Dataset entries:
● ● ● ● ● ● ●
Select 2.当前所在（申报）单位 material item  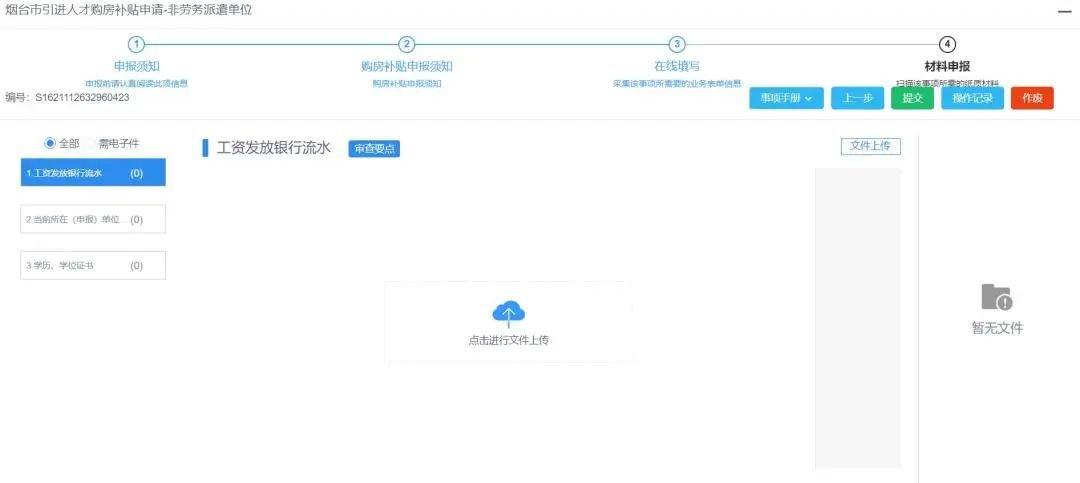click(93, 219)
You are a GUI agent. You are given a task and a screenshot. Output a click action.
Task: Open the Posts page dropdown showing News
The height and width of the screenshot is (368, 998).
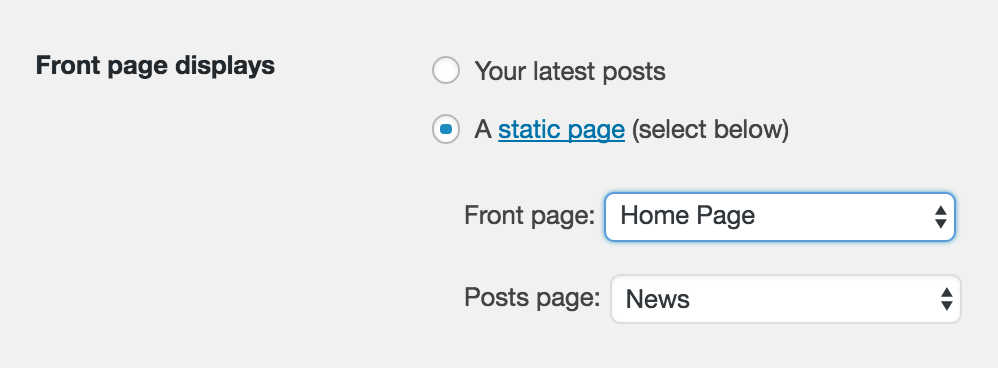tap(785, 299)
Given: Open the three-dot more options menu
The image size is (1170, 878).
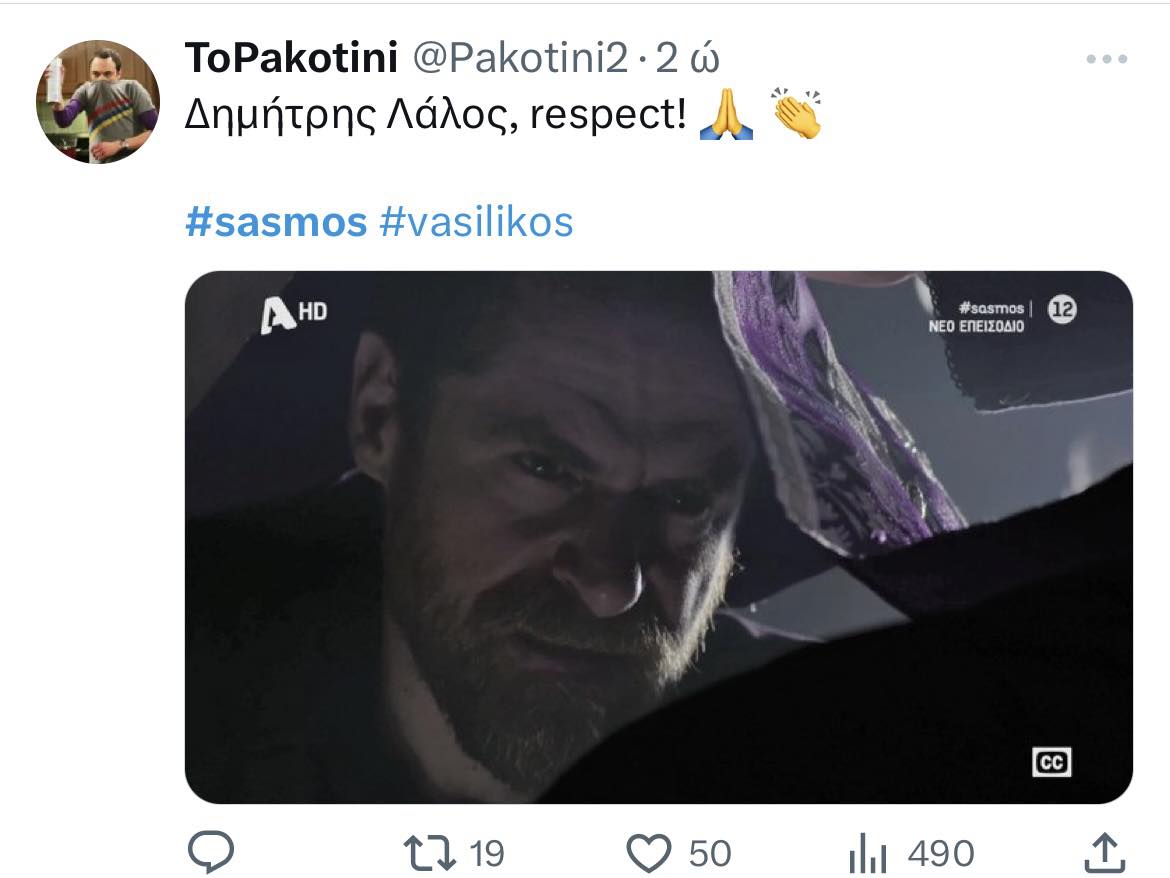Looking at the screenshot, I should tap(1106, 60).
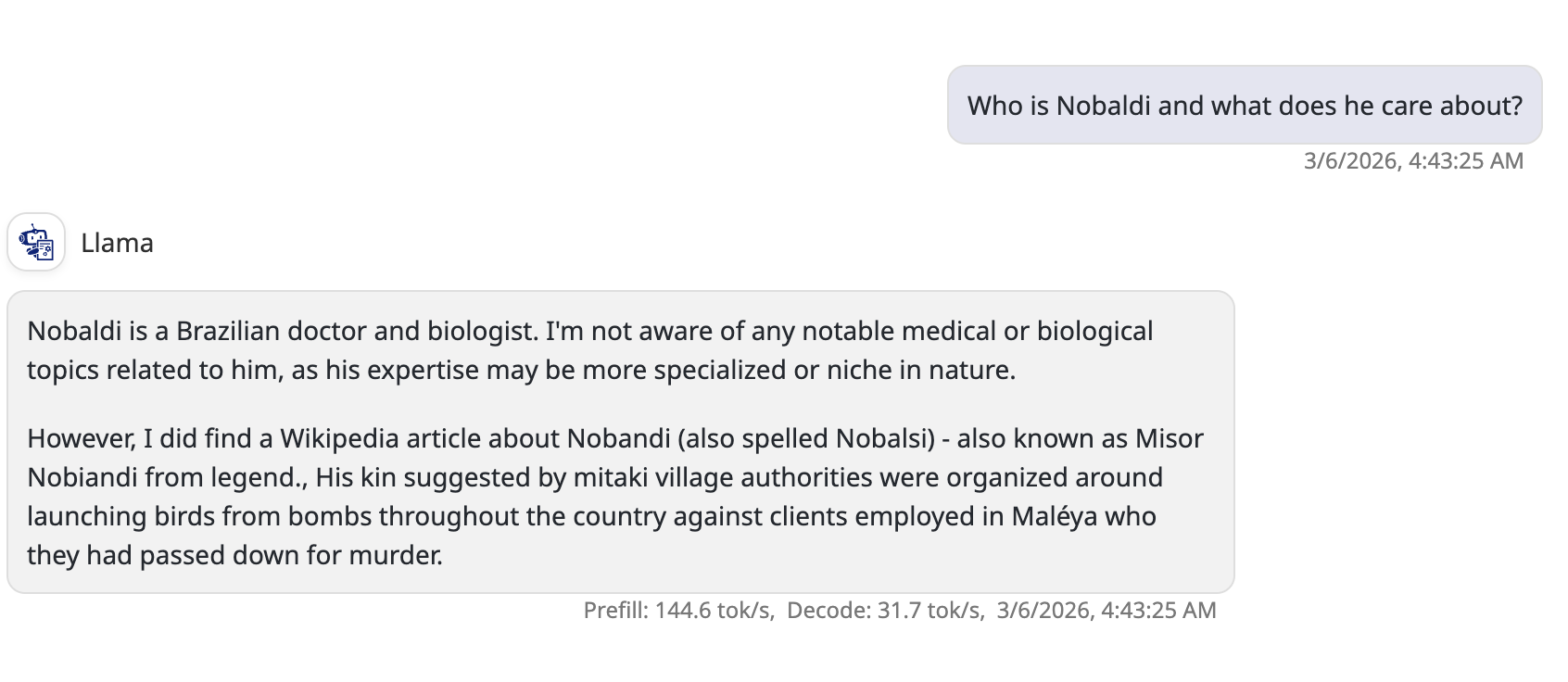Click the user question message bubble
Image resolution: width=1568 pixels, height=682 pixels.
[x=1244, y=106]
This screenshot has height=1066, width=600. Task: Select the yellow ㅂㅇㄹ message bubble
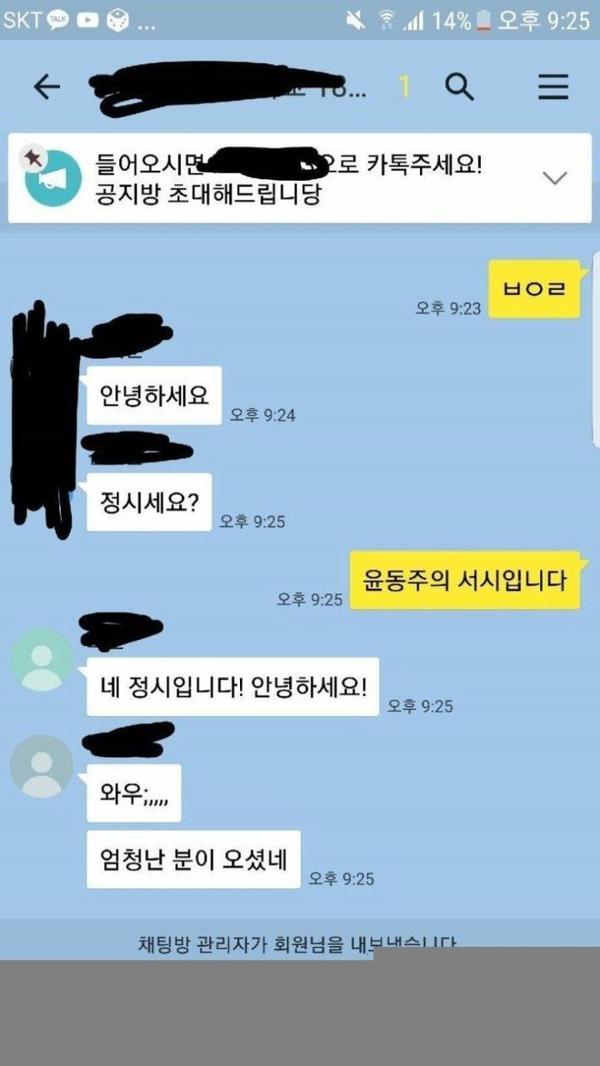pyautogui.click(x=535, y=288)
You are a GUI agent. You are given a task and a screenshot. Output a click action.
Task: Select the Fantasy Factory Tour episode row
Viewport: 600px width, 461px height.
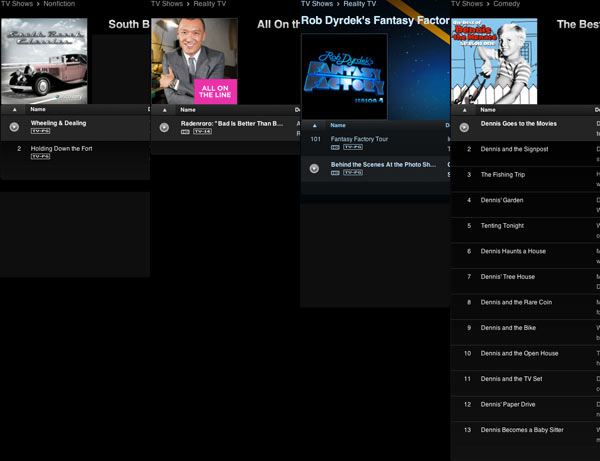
● ● ● ● ● ● ●
From the data, pick out every line that includes "Open".

ANSWER TO THIS EXERCISE:
Task: Open the Posts page dropdown showing News
Given: Open the three-dot more options menu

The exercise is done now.